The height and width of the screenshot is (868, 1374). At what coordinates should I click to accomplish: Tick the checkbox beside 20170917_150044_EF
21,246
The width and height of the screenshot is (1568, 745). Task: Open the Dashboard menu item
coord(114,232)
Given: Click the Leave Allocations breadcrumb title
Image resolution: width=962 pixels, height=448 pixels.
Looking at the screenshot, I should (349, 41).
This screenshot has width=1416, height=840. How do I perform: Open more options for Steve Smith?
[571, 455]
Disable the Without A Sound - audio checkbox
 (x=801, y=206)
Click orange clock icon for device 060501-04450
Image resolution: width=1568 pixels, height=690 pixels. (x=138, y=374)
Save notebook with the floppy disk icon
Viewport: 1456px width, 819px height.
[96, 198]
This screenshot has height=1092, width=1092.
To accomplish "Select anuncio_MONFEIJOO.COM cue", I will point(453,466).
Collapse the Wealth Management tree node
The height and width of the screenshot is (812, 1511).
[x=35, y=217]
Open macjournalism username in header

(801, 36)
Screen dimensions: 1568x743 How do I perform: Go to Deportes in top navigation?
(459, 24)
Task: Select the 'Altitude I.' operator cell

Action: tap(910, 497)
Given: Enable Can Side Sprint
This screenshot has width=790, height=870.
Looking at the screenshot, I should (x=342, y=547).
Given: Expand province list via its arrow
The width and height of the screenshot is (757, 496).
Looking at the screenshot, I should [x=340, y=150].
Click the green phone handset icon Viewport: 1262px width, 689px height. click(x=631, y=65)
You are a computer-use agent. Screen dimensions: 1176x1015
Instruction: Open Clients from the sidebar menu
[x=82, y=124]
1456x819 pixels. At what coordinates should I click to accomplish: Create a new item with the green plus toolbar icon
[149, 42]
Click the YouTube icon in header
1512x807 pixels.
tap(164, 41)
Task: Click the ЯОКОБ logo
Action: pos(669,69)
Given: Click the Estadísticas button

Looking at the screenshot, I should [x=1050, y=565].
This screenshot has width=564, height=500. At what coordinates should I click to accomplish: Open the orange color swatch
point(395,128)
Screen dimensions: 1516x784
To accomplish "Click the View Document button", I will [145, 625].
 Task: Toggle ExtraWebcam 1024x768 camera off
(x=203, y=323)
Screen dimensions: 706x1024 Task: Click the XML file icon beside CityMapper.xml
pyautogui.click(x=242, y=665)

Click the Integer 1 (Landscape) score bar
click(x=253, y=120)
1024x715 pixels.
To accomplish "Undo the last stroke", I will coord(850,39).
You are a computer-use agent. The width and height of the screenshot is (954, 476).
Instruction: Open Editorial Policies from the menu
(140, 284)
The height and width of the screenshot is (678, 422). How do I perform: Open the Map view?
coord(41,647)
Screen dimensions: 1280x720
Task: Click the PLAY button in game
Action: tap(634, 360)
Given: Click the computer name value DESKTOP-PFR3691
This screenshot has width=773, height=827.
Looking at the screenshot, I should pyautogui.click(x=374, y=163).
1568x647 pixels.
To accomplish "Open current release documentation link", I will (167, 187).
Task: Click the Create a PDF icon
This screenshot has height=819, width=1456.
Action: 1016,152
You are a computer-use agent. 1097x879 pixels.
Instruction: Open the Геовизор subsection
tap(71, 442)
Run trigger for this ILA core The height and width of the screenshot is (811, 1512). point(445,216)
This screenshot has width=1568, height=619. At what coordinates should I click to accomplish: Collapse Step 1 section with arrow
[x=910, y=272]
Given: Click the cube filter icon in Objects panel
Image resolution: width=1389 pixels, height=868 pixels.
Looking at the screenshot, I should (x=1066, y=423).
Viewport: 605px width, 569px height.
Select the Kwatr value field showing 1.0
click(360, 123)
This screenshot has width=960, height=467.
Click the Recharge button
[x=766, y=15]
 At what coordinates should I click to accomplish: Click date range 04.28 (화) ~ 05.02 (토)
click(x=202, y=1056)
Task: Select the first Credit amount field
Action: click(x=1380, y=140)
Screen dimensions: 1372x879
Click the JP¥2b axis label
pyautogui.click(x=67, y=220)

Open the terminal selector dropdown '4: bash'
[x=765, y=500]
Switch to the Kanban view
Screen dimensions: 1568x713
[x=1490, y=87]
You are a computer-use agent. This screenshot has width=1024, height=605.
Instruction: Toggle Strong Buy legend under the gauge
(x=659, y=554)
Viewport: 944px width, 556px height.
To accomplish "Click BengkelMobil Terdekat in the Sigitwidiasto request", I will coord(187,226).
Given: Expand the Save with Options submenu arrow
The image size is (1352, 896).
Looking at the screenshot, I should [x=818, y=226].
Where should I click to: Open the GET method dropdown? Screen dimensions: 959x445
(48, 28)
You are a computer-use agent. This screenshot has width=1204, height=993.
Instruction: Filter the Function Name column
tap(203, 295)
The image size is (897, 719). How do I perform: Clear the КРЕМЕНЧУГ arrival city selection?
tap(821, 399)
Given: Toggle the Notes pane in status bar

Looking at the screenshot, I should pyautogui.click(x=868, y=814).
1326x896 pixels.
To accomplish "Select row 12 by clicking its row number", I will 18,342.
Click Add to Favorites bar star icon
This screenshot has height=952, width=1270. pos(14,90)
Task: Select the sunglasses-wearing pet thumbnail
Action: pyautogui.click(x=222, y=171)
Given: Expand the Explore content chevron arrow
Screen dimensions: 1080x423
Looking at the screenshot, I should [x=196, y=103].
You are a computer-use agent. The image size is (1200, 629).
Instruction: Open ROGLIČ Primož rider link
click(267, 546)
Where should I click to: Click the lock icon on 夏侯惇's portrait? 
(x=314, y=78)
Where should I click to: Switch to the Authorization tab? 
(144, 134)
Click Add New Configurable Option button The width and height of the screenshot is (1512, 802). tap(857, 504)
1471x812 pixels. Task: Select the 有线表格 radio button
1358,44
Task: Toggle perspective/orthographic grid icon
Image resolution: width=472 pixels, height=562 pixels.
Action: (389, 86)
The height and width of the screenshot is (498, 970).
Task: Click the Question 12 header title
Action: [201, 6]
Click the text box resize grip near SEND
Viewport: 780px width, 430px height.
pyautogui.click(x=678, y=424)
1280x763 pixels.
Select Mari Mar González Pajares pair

= = = = = = =

= PROBLEM DETAILS =
Copy out, unchanged, every line of the records from the one containing "This screenshot has width=960, height=467." down through the one containing "Click Add New", with both of those lines included.

= EXERCISE OUTPUT =
This screenshot has width=960, height=467.
Click the Recharge button
[x=766, y=15]
 At what coordinates should I click to accomplish: Click date range 04.28 (화) ~ 05.02 (토)
click(x=202, y=1056)
Task: Select the first Credit amount field
Action: click(x=1380, y=140)
Screen dimensions: 1372x879
Click the JP¥2b axis label
pyautogui.click(x=67, y=220)

Open the terminal selector dropdown '4: bash'
[x=765, y=500]
Switch to the Kanban view
Screen dimensions: 1568x713
[x=1490, y=87]
You are a computer-use agent. This screenshot has width=1024, height=605.
Instruction: Toggle Strong Buy legend under the gauge
(x=659, y=554)
Viewport: 944px width, 556px height.
To accomplish "Click BengkelMobil Terdekat in the Sigitwidiasto request", I will coord(187,226).
Given: Expand the Save with Options submenu arrow
The image size is (1352, 896).
Looking at the screenshot, I should [x=818, y=226].
Where should I click to: Open the GET method dropdown? Screen dimensions: 959x445
(48, 28)
You are a computer-use agent. This screenshot has width=1204, height=993.
Instruction: Filter the Function Name column
tap(203, 295)
The image size is (897, 719). How do I perform: Clear the КРЕМЕНЧУГ arrival city selection?
tap(821, 399)
Given: Toggle the Notes pane in status bar

Looking at the screenshot, I should pyautogui.click(x=868, y=814).
1326x896 pixels.
To accomplish "Select row 12 by clicking its row number", I will 18,342.
Click Add to Favorites bar star icon
This screenshot has height=952, width=1270. pos(14,90)
Task: Select the sunglasses-wearing pet thumbnail
Action: pyautogui.click(x=222, y=171)
Given: Expand the Explore content chevron arrow
Screen dimensions: 1080x423
Looking at the screenshot, I should [x=196, y=103].
You are a computer-use agent. The image size is (1200, 629).
Instruction: Open ROGLIČ Primož rider link
click(267, 546)
Where should I click to: Click the lock icon on 夏侯惇's portrait? 
(x=314, y=78)
Where should I click to: Switch to the Authorization tab? 
(144, 134)
Click Add New Configurable Option button The width and height of the screenshot is (1512, 802). tap(857, 504)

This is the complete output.